Excerpted passage:
*** Block opens ***

The Coen Brothers' Blood Simple Boldly Announced One of the Most Original Filmmaking Duos Ever

On its 35th anniversary, we look back at the Coens' striking debut feature, which tipped us off to the cinematic delights that would follow.

by | January 18, 2020 | Comments

It’s more than a little surprising to learn that, of all the Coen brothers’ 18 features, Blood Simple is their second-highest rated movie on the Tomatometer. Critically bested only by True Grit (96%), the debut from writing-directing-producing-editing juggernauts Joel and Ethan Coen is Certified Fresh at 94%, beating Best Picture winner No Country for Old Men (93%) and titles that are more synonymous with their tough-to-pin-down, oddball sensibility, whether it’s cult fave The Big Lebowski (82%), dark suburban meditation A Serious Man (90%), high-octane quotable comedy Raising Arizona (91%), or the decidedly un-mainstream thriller that somehow still managed to become mainstream, Fargo (93%). This is by no means a dig at Blood Simple. It’s just that the taut neo-noir likely isn’t the first title brought up when you’re told “I love the Coen brothers” at a party.

*** Block closes ***

Problem set:
**1.** In the Blood Simple anniversary article, which Coen brothers films get a Tomatometer percentage, and what is each one's score?
**2.** Could you carry on the Blood Simple anniversary article with a further paragraph?

Data provided:
*** Block opens ***

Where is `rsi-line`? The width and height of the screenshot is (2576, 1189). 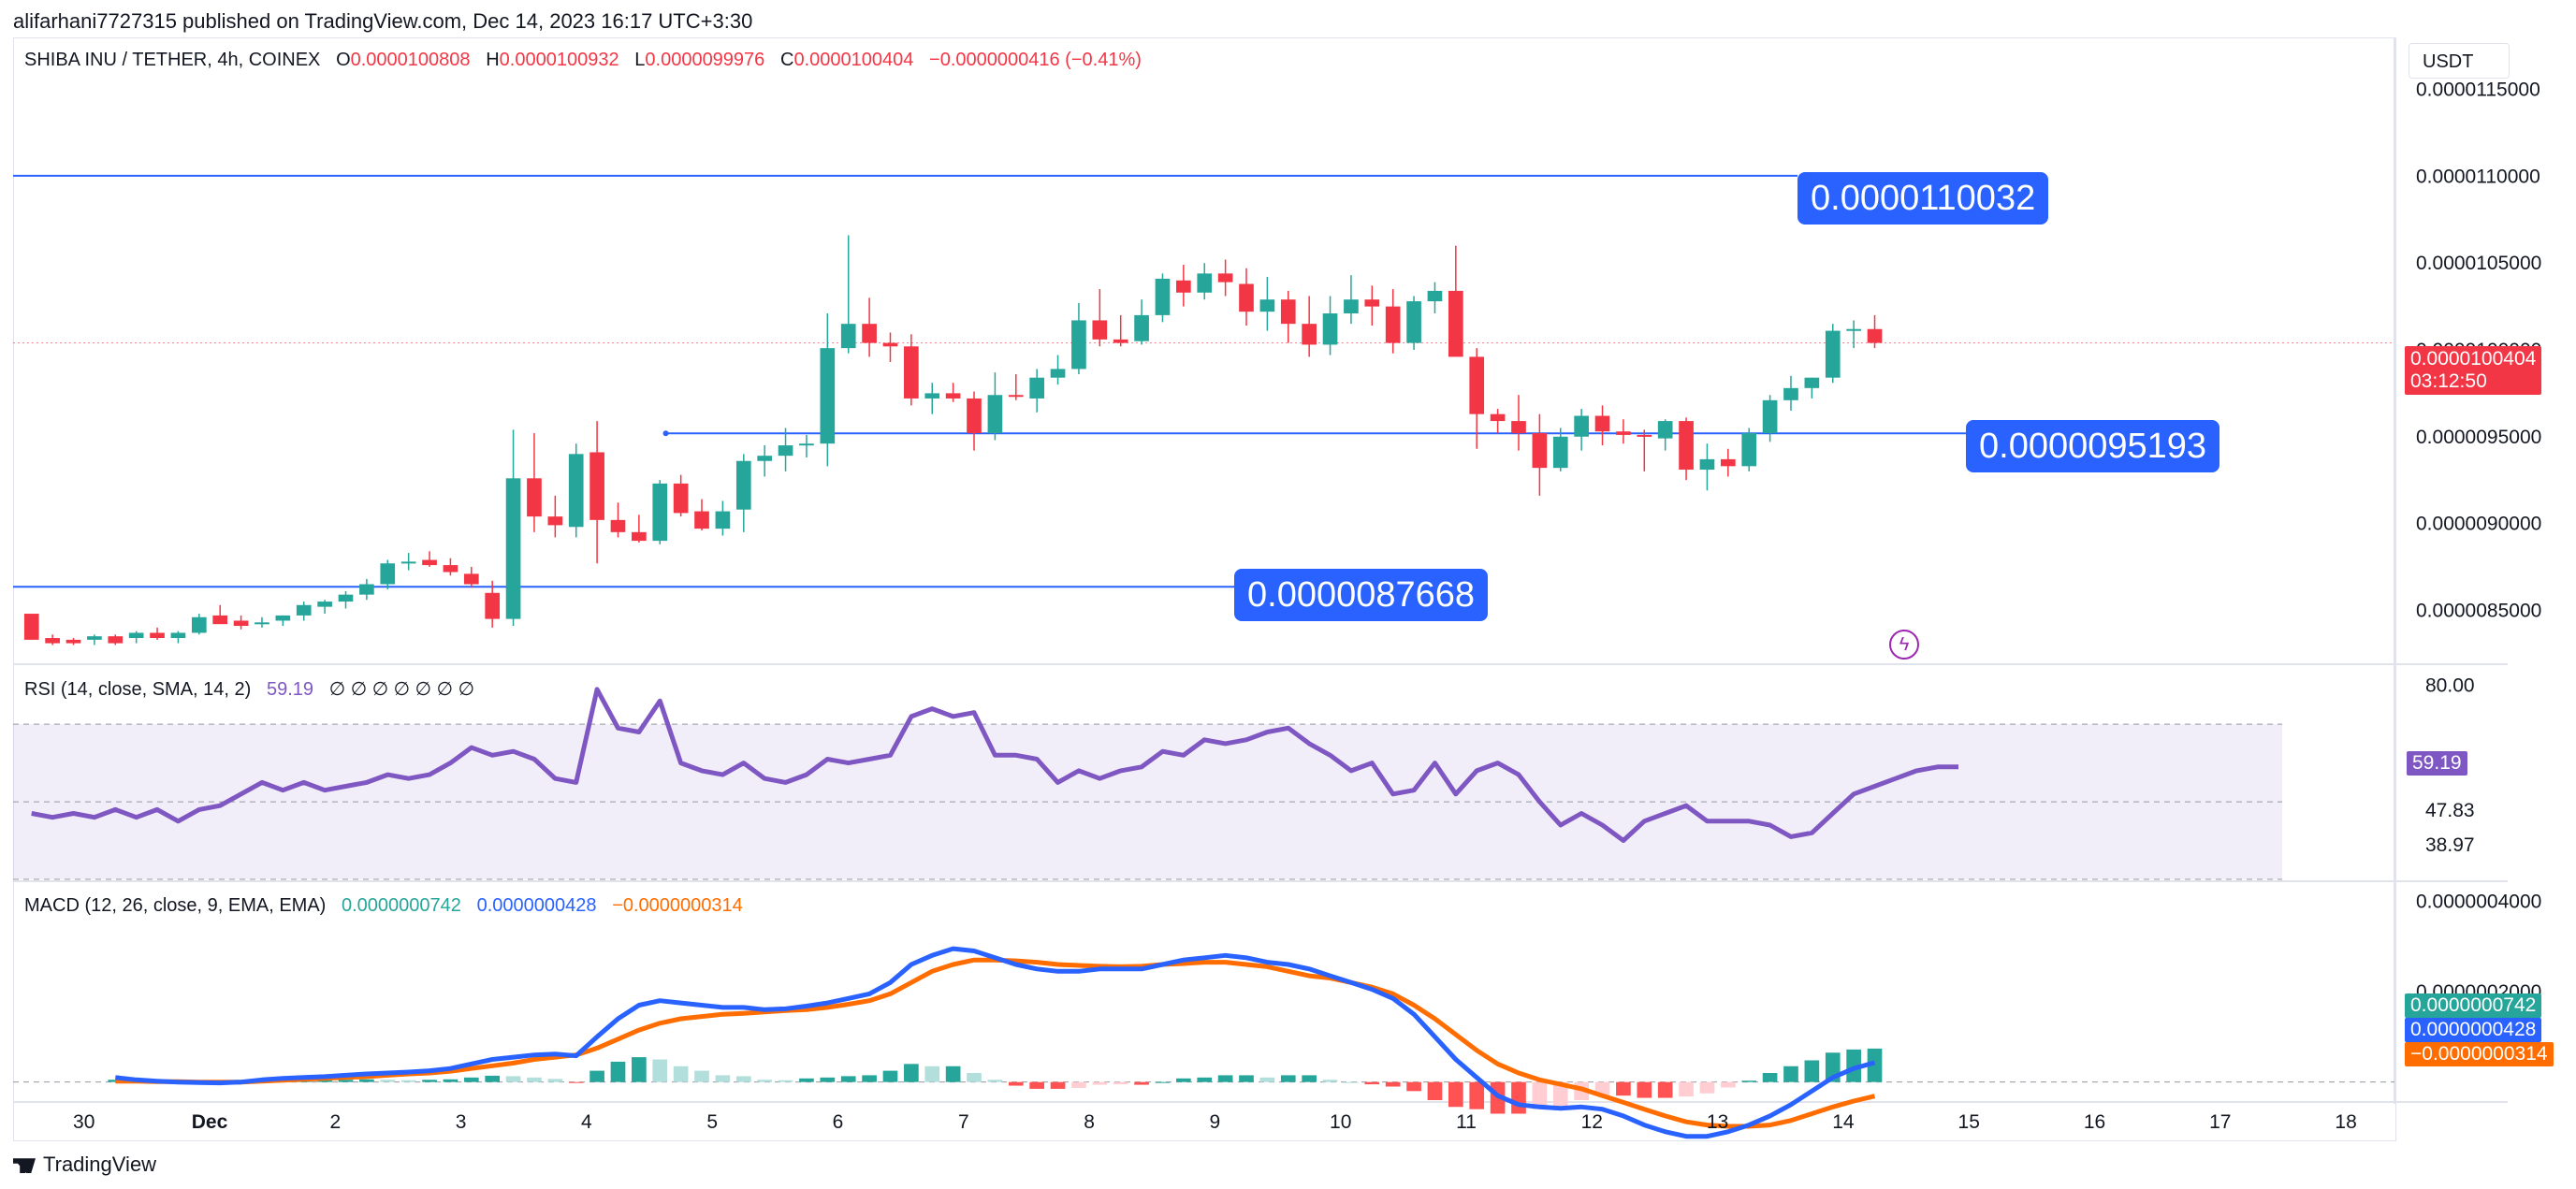
rsi-line is located at coordinates (994, 765).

*** Block closes ***

Written responses:
**1.** True Grit (96%), Blood Simple (94%), No Country for Old Men (93%), The Big Lebowski (82%), A Serious Man (90%), Raising Arizona (91%), and Fargo (93%).

**2.**
Shot in 1982, Blood Simple weaves a worst-case-scenario about illicit lovers played by John Getz and Frances McDormand hiding in plain sight from McDormand’s pugnacious bar-owner husband (Dan Hedaya), while a shady and chatty PI under Hedaya’s employ (M. Emmet Walsh) plays the angles. In typical Coen brothers fashion, the plot twists and turns, and things fall apart, and it’s all laid out with a measured, confident visual style that’s clever but never too showy. To mark its 35th anniversary, let’s take a look at how Blood Simple offered us glimpses of the greatness to come from Hollywood’s most original filmmaking duo.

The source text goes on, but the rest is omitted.